Skip to content

Quick Start

Installation

pip install supertonic

Basic Usage

from supertonic import TTS

# Note: First run downloads model automatically (~305MB)
tts = TTS(auto_download=True)

# Get a voice style
style = tts.get_voice_style(voice_name="F3")

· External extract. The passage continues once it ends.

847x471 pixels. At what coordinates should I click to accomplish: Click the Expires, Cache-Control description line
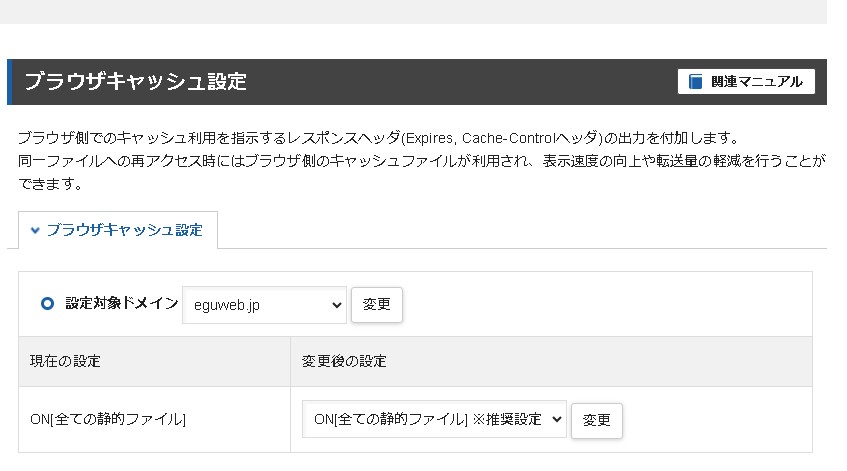[380, 137]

# Generate speech (English - default)
text = "The train delay was announced at 4:45 PM on Wed, Apr 3, 2024 due to track maintenance."
wav, duration = tts.synthesize(text, voice_style=style, lang="en")
# wav: np.ndarray, shape = (1, num_samples)
# duration: np.ndarray, shape = (1,)

# Save to file
tts.save_audio(wav, "output.wav")
Arguments for tts.synthesize()
Parameter Description Default
text Text to synthesize required
voice_style Voice style object required
lang Language code: en, ko, es, pt, fr en
total_steps Quality: 2-15 typical (higher=better) 5
speed Speed: 0.7 (slow) to 2.0 (fast) 1.05
max_chunk_length Max characters per chunk 300
silence_duration Silence between chunks (seconds) 0.3
verbose Show detailed progress False
Shorthand

Use tts(...) as shorthand for tts.synthesize(...):

wav, duration = tts("This is a convenient shorthand method.", voice_style=style)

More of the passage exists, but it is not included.